» **Collected data**:
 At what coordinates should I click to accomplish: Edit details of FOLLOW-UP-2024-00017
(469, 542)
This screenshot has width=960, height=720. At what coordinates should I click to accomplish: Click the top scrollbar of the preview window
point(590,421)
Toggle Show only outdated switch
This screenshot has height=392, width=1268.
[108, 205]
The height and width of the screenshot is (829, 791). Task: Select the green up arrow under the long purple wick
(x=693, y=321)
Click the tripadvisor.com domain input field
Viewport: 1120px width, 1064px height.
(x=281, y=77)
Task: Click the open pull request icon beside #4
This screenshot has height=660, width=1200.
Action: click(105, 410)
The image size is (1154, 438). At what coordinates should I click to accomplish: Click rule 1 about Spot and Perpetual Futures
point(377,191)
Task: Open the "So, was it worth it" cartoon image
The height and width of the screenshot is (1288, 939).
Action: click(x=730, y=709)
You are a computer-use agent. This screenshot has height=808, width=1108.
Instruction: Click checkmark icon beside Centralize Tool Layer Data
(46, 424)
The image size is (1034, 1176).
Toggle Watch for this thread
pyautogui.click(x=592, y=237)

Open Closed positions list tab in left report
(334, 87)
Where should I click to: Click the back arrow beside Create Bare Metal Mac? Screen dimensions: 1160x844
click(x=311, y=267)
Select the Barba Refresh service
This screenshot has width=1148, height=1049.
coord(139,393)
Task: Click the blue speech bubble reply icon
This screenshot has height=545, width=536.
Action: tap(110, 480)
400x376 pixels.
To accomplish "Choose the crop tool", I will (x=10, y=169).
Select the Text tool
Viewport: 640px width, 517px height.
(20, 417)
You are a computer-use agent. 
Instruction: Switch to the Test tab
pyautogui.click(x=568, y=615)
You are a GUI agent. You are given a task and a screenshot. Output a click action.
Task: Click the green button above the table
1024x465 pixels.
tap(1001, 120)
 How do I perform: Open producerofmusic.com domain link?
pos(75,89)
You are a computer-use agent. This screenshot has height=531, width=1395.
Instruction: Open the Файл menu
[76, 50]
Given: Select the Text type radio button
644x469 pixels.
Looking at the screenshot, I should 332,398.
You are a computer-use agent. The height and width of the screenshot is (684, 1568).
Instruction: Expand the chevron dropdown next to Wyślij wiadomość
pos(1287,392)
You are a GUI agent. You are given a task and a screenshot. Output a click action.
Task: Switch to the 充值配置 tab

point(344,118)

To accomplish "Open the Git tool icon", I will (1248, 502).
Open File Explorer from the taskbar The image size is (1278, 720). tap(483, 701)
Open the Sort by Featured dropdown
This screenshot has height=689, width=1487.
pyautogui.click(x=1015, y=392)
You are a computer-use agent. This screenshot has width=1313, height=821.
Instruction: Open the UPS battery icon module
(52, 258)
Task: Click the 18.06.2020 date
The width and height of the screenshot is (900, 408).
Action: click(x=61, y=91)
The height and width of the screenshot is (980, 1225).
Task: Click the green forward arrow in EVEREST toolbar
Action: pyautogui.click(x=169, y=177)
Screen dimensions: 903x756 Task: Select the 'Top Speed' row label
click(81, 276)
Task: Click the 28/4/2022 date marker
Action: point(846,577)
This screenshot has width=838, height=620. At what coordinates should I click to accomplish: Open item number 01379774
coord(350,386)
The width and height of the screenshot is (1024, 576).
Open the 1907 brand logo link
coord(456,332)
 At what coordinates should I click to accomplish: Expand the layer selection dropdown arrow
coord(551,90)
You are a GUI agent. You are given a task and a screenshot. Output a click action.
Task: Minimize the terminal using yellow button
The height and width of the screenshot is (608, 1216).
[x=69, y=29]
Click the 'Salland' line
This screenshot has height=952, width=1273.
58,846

» **Work instruction**: Look through the entries above. Copy each line in which the string "computer" occurs.

» **Problem solution**:
You are a computer-use agent. This screenshot has height=808, width=1108.
You are a computer-use agent. 
You are a computer-use agent. This screenshot has height=531, width=1395.
You are a computer-use agent. The height and width of the screenshot is (684, 1568).
You are a computer-use agent. This screenshot has width=1313, height=821.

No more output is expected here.